HOW TO COMPLETE THIS TASK = Everything from the line that contains "Given: Click the Q2_Marketing_Strategy_Deck.pdf" through the last line of the listing must be copied exactly, with both of those lines included and no others.

RECORDS TO USE =
BEGIN

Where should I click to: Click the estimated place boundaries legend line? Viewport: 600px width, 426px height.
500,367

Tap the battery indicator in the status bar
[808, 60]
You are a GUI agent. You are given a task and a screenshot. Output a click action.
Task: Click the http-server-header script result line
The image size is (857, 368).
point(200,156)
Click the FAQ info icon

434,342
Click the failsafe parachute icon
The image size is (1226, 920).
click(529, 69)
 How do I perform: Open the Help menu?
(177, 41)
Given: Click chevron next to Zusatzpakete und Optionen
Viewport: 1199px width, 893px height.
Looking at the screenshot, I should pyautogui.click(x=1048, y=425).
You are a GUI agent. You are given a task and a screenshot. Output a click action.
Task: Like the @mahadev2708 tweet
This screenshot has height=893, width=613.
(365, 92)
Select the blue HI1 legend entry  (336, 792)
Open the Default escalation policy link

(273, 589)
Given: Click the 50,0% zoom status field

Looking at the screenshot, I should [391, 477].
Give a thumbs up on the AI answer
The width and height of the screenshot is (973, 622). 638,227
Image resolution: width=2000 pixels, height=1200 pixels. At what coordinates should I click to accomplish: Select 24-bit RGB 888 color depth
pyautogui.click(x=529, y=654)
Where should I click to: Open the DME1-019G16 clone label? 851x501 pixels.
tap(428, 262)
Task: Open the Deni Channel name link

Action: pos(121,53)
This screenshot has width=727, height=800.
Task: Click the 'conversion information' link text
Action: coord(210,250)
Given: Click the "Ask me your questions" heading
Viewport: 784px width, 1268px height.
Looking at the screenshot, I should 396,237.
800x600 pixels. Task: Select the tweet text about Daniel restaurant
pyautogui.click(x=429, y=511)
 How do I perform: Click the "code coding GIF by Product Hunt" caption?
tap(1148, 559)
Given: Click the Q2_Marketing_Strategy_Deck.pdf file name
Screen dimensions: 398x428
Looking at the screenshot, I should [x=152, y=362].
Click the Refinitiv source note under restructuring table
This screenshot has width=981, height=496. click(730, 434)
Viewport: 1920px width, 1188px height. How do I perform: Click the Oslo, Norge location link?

END

ANSWER TO THIS TASK =
Given: Click the Q2_Marketing_Strategy_Deck.pdf file name
Screen dimensions: 398x428
Looking at the screenshot, I should [x=152, y=362].
Click the Refinitiv source note under restructuring table
This screenshot has width=981, height=496. click(730, 434)
Viewport: 1920px width, 1188px height. How do I perform: Click the Oslo, Norge location link?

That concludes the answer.